The only thing more important than keeping lawns trimmed exactly to Shaker Heights code is ensuring that upward mobility is passed down from generation to generation. That order is what Elena loves about the city and her life. And that order is upended—the first match struck against the matchbook, if we’re speaking in the title’s extended metaphor—when Mia Warren arrives.
She’s a nomadic artist, moving with her daughter from town to town, picking up odd jobs and renting small apartments until it’s time to pick up and leave again. Her presence unsettles Elena, as their lives progress from being circumstantially connected—she rents an apartment in an investment Elena owns—to intimately intertwined.
Mia’s daughter, Pearl, goes to school with and befriends the Richardson children and is welcomed into their home and a world of wealth she’s never seen. To keep an eye on her, Mia takes a job as the Richardsons’ housekeeper, and in turn earns the affection of Elena’s daughter, Izzy—affection that Elena is desperate for, but denied.
Mia is someone whose entire worldview disrupts Elena’s, as Elena’s made a life’s work out of ensuring that her own would never have to be questioned—even if she fancies herself a progressive, politically correct ’90s liberal. Did you know her daughter is dating an African-American boy?

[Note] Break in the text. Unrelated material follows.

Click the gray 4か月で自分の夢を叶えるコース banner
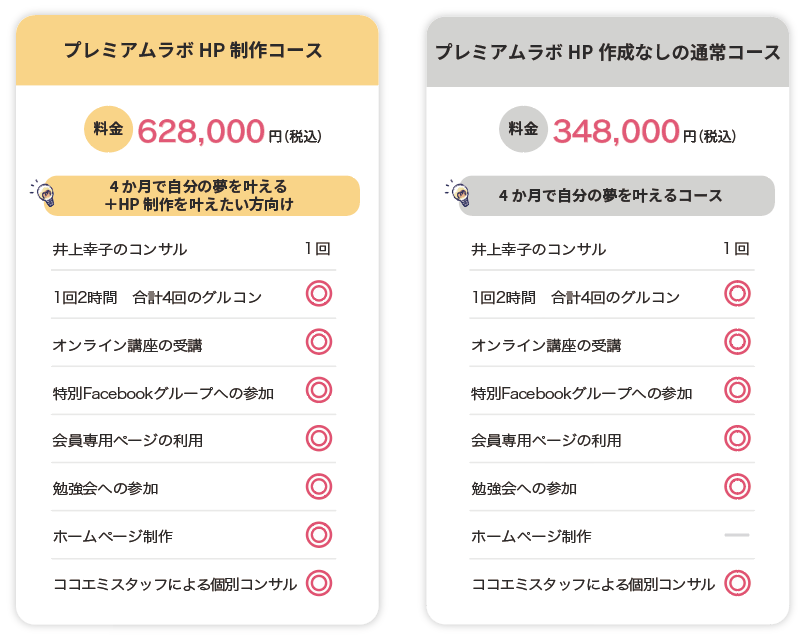616,195
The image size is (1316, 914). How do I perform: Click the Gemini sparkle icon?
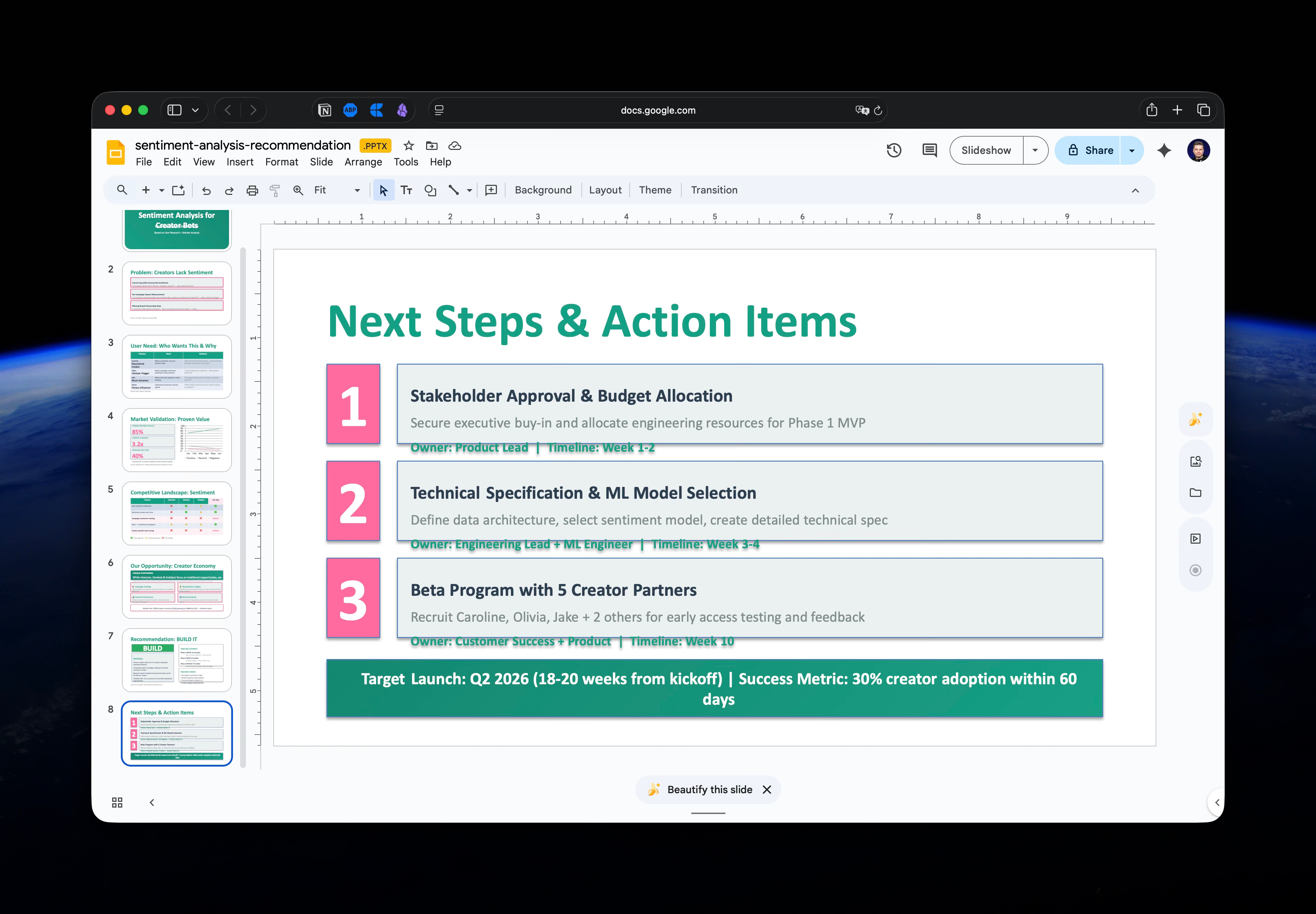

Everyone’s relationships are tangled in lies and secrets, false smiles and telling people what they need to hear. Mia’s entire existence in Shaker Heights, in fact, is owed to a lie. A lie that leaves her no choice but to get too involved in the custody case of an adopted child and the immigrant mother who gave her up. It’s the kindling that, by the end of the series, gives the series its name.
It goes without saying that Witherspoon is very good at playing a bitch. She captures the good intentions in a woman’s desire for control, and revels in the lack of filter enjoyed by Queen Bees who buzz around their own safe spaces.
There are merits to looking at Elena Richardson as some sort of Tracy Flick fan fiction, what Witherspoon’s Election character would be like all grown up. And one could certainly see Elena and Big Little Lies’ Madeline Martha Mackenzie being bonded as alumni of the same sorority; Delta Nu, even, to bring Elle Woods into it.
But it’s too much of a dismissal of Witherspoon’s talents to discuss her performance only in terms of those previous roles. She calibrates something fresher here, somehow both villainous and more empathetic than ever before—and in those ways may even be more recognizable than those other characters.
Washington’s Mia exists on a different energy plane. She’s had to, in order to survive in this world. Washington’s work is always forceful and assured, and it’s no different here. But Mia has to navigate the world differently than Olivia Pope on Scandal could, or Kendra in last year’s American Son. That force is powerful, but it’s quiet, still.
Mia doesn’t announce herself, her thoughts, or her feelings. She brings them with her everywhere. You always see them. They weigh her down. She is forced to swallow her pain, swallow her comebacks, swallow her desires. It’s remarkable to see how much—rage, resentment, compassion, yearning, frustration—is telegraphed in tiny flicks of expression on Washington’s face, as Mia buries and soldiers on.
It’s one iconic actress acting against type, and another shading what she does best. For all the imperfections and missteps in adapting the source material, these lead performances are what light the match. It’s the fire you tune in to see burn.